SBC’s use of gagging orders

Scottish Borders Council's Newtown headquarters.
Scottish Borders Council's Newtown headquarters.

Local Democracy Reporting Service

A freedom of information request has revealed that the council paid the sum over the last six weeks, to get a former employee to sign a non-disclosure agreement.

Scottish Borders Council has spent £112,700 on five so-called ‘gagging orders’ since April 2014.

Non-disclosure agreements are contracts which are signed by both employee and employer, and which typically prevent staff or ex-staff from publicising certain information. That information can range from commercially sensitive details, such as innovations or company finances, to anything likely to damage an organisation’s reputation.

The contracts are sometimes used when employees and their organisations have reached a settlement to a dispute, such as a claim of wrongful dismissal, without going through a full employment tribunal hearing.

A Scottish Borders Council spokesperson said: “Non-disclosure agreements are included in various types of agreement entered into by the council to resolve a situation.
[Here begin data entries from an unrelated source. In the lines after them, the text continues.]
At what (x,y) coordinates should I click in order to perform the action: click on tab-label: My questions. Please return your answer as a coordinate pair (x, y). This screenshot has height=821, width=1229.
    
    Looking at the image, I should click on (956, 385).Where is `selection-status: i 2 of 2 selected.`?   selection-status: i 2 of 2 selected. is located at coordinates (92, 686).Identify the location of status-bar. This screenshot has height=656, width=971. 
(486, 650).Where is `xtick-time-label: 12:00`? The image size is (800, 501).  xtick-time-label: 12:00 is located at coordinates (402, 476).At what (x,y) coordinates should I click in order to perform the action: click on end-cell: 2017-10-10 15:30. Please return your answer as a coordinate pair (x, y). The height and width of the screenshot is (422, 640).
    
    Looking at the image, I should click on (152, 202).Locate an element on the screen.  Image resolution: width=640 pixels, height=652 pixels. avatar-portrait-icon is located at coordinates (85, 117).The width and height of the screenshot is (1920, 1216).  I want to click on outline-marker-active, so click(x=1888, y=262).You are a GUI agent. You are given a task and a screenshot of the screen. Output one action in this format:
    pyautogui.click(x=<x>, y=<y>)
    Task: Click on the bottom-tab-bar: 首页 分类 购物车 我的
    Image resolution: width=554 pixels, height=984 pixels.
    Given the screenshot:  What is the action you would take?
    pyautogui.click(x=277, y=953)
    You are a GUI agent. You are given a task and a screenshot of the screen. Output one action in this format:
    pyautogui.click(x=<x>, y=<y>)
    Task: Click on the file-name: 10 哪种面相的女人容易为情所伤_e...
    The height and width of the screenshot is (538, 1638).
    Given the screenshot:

“NDAs are included for the benefit of both the council and the other party/parties. It is important to note that an NDA is one part of an overall agreement to settle a dispute, and the majority of any costs will be met from within the relevant service’s budget.”

Reacting to the payouts, Hawick and Hermitage councillor Davie Paterson said: “I am a bit concerned at the use of no disclosure agreements, surely council tax payers are entitled to a full and comprehensive explanation as to why the council use them?

“The public, quite rightly, will be asking why do the council have to pay out this money, they may be asking is there something wrong with the management at the top?

“The public would love to know why £25,000 has to be spent to keep a former employee quiet when this admin are making cuts left right and centre, but yet they can find £112,700 to give to former employees.”

However, the council’s leader of the opposition, Tweeddale East councillor Stuart Bell, urged a more even-handed approach to non disclosure agreements.

He said: “Secrecy by a public authority is sometimes necessary, but any overuse does not reflect well on a public authority which should be committed to openness and transparency.  

“I read of growing concern about the use of non disclosure agreements across a range of public bodies; with Westminster MPs, for example, calling for these to be made ‘a thing of the past’.

“That said; I don’t currently think that Scottish Borders Council’s use of these agreements is particularly out of line with their use by other Scottish local authorities.  

“Information is limited by some, for example Edinburgh and Aberdeen cities, refusing to respond to freedom of information requests for details.  

“But Glasgow City, who have responded to an FOI, and are a much larger local authority than the Scottish Borders, have applied non disclosure agreements more than six times as frequently as Scottish Borders Council over the last five years.

“I am minded, as chair of the council’s audit and scrutiny committee, to discuss with colleagues on this committee whether to suggest we should scrutinise the council’s use of non disclosure agreements.  

“This would, of course have to be done in strict privacy, but it might allow some reassurance to the public that these agreements are not being overused.”